In accepting the award, Barker thanked Mayor Greg Fischer for declaring Louisville a compassionate city, saying such gestures “give folks like myself license to pursue the aspects of my business.”

• Vik Chadha, from India, has cofounded two successful technology companies – Backupify and GlowTouch – which collectively employ more than 1,300 people. He also played a role in creating the high-tech, co-working space, iHub, at U of L’s J.D. Nichols Campus.

Chadha, who is married to 2013 MOSAIC honoree Vidya Ravichandran, credited his parents for instilling in him the core values he needed to succeed, including finding the good in people.

“At the end of the day,” he said, “we are all the same.”

He also credited persistence, saying he and his wife sent out 125 proposals for a business plan when starting out – and got 125 rejections – before someone took a chance on them.

• Annatjie Faul, from South Africa, left the country she loved in 2000 to seek more opportunities for her family. Today, she is the associate dean for academic affairs at the Kent School of Social Work, and executive director of the Institute for Sustainable Health & Optimal Aging of the U of L Health Sciences Center. She was recently awarded more than $2 million in grants to help primary physicians here better serve geriatric populations.

“We are blooming where we are planted,” Faul said of her family (her husband also teaches at U of L). “We are blooming because of the wonderful people we encountered upon our journey.”

• John La Barbera, of Sicilian descent, is a professor emeritus of music at U of L. Before that, though, he played jazz with some of the greatest performers of the genre – Buddy Rich, Woody Herman, Count Basie, Dizzy Gillespie and Mel Torme. He has composed jazz works that are considered standards, conducted symphony and chamber orchestras, and received two National Endowment for the Arts awards for jazz composition.

In his brief remarks, La Barbera said he was grateful to his father for immigrating before the U.S. government imposed quotas in 1924. Otherwise, he never would have had the opportunities of which he has taken advantage.

“My father is the one who deserves the award,” he said.

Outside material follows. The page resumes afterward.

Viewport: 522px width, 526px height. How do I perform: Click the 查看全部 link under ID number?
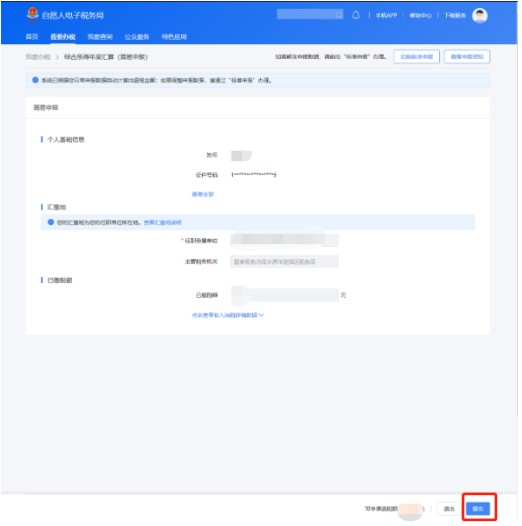[203, 194]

• CoCo Tran, from Vietnam, started her first restaurant in Saigon in 1968 (she was just 22). After fleeing her country in 1975 – one of the thousands of “Boat People” risking everything to reach America – she came to Louisville and was in introduced to fast food dining when she was taken to lunch at McDonalds. She went on to open the first Chinese fast food restaurant in the city, The Egg Roll Machine. Since then, she has opened nine bistros, employed many Vietnamese refugees and has mentored other Asian entrepreneurs.

She said she only opens vegetarian eateries because “I want people to be healthy.”

Like every year, this year’s MOSAIC awards were pieces of art uniquely designed for the occasion. Kentucky artist David Caudill created this year’s awards – a set of prints. He wrote the prints “offer opportunities to invent stories and to explore an unlimited field of imagination.”

Also during the ceremony, the 2017 Jeff & Phyllis Osbourn Scholarship recipient was announced. She is Edna Gyamfi of Ghana. A doctoral student in psychology at Spalding University, Gyamfi’s award is worth $1,000.

Before the program, young entrepreneurs showcased their businesses. JFCS is supporting them through its Navigate Enterprise Center, which provides information, training, one-on-one consulting and access to financing for low- and moderate-income entrepreneurs to launch and expand their own small businesses.

Rachel Greenberg, a JFCS board member, chaired this year’s event committee.